TASK INSTRUCTIONS ::
Give back all of the data exactly as it appears here.

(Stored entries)
• • • •
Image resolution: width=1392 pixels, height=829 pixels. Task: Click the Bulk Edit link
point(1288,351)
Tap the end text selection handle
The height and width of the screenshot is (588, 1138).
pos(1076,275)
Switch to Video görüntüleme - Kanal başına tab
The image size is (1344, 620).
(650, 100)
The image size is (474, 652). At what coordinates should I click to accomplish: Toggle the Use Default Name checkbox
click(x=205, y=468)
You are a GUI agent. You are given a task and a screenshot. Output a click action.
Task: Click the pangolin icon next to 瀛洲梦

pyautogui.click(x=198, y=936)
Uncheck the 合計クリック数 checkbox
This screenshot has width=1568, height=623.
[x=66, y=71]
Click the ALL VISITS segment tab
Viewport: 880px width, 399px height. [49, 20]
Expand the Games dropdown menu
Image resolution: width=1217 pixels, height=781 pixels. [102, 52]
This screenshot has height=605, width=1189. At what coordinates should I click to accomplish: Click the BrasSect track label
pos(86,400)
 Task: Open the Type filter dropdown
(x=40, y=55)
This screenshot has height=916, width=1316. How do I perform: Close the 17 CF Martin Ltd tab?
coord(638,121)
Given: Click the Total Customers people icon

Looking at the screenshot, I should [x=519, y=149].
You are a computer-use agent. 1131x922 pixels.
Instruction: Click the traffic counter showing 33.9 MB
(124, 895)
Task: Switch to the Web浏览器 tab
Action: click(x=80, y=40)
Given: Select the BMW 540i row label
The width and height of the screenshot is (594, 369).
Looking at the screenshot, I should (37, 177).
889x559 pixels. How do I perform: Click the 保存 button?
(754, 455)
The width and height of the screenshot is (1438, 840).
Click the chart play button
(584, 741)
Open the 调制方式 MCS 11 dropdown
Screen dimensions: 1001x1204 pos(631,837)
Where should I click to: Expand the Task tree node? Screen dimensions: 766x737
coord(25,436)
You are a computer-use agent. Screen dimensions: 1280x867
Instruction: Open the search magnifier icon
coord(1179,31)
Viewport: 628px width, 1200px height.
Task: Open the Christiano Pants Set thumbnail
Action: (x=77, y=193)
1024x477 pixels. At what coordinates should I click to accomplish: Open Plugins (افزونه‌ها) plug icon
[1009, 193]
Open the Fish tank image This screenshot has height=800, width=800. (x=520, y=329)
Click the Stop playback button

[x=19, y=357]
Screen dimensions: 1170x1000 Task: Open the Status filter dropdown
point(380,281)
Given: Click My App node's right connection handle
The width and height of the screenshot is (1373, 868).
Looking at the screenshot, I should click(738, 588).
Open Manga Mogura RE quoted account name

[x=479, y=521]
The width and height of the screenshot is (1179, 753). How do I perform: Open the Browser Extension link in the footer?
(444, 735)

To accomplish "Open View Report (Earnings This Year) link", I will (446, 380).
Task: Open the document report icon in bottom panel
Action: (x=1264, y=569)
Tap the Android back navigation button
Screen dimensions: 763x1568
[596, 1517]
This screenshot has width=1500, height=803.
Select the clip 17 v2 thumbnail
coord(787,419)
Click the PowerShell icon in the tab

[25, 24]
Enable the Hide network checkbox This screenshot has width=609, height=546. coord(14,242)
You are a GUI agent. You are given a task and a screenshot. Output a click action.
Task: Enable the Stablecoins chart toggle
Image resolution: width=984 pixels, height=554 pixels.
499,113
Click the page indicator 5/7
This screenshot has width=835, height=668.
• • • •
EXERCISE ANSWER ::
Image resolution: width=1392 pixels, height=829 pixels. Task: Click the Bulk Edit link
point(1288,351)
Tap the end text selection handle
The height and width of the screenshot is (588, 1138).
pos(1076,275)
Switch to Video görüntüleme - Kanal başına tab
The image size is (1344, 620).
(650, 100)
The image size is (474, 652). At what coordinates should I click to accomplish: Toggle the Use Default Name checkbox
click(x=205, y=468)
You are a GUI agent. You are given a task and a screenshot. Output a click action.
Task: Click the pangolin icon next to 瀛洲梦

pyautogui.click(x=198, y=936)
Uncheck the 合計クリック数 checkbox
This screenshot has width=1568, height=623.
[x=66, y=71]
Click the ALL VISITS segment tab
Viewport: 880px width, 399px height. [49, 20]
Expand the Games dropdown menu
Image resolution: width=1217 pixels, height=781 pixels. [102, 52]
This screenshot has height=605, width=1189. At what coordinates should I click to accomplish: Click the BrasSect track label
pos(86,400)
 Task: Open the Type filter dropdown
(x=40, y=55)
This screenshot has height=916, width=1316. How do I perform: Close the 17 CF Martin Ltd tab?
coord(638,121)
Given: Click the Total Customers people icon

Looking at the screenshot, I should [x=519, y=149].
You are a computer-use agent. 1131x922 pixels.
Instruction: Click the traffic counter showing 33.9 MB
(124, 895)
Task: Switch to the Web浏览器 tab
Action: click(x=80, y=40)
Given: Select the BMW 540i row label
The width and height of the screenshot is (594, 369).
Looking at the screenshot, I should (37, 177).
889x559 pixels. How do I perform: Click the 保存 button?
(754, 455)
The width and height of the screenshot is (1438, 840).
Click the chart play button
(584, 741)
Open the 调制方式 MCS 11 dropdown
Screen dimensions: 1001x1204 pos(631,837)
Where should I click to: Expand the Task tree node? Screen dimensions: 766x737
coord(25,436)
You are a computer-use agent. Screen dimensions: 1280x867
Instruction: Open the search magnifier icon
coord(1179,31)
Viewport: 628px width, 1200px height.
Task: Open the Christiano Pants Set thumbnail
Action: (x=77, y=193)
1024x477 pixels. At what coordinates should I click to accomplish: Open Plugins (افزونه‌ها) plug icon
[1009, 193]
Open the Fish tank image This screenshot has height=800, width=800. (x=520, y=329)
Click the Stop playback button

[x=19, y=357]
Screen dimensions: 1170x1000 Task: Open the Status filter dropdown
point(380,281)
Given: Click My App node's right connection handle
The width and height of the screenshot is (1373, 868).
Looking at the screenshot, I should click(738, 588).
Open Manga Mogura RE quoted account name

[x=479, y=521]
The width and height of the screenshot is (1179, 753). How do I perform: Open the Browser Extension link in the footer?
(444, 735)

To accomplish "Open View Report (Earnings This Year) link", I will (446, 380).
Task: Open the document report icon in bottom panel
Action: (x=1264, y=569)
Tap the Android back navigation button
Screen dimensions: 763x1568
[596, 1517]
This screenshot has width=1500, height=803.
Select the clip 17 v2 thumbnail
coord(787,419)
Click the PowerShell icon in the tab

[25, 24]
Enable the Hide network checkbox This screenshot has width=609, height=546. coord(14,242)
You are a GUI agent. You are given a task and a screenshot. Output a click action.
Task: Enable the Stablecoins chart toggle
Image resolution: width=984 pixels, height=554 pixels.
499,113
Click the page indicator 5/7
This screenshot has width=835, height=668.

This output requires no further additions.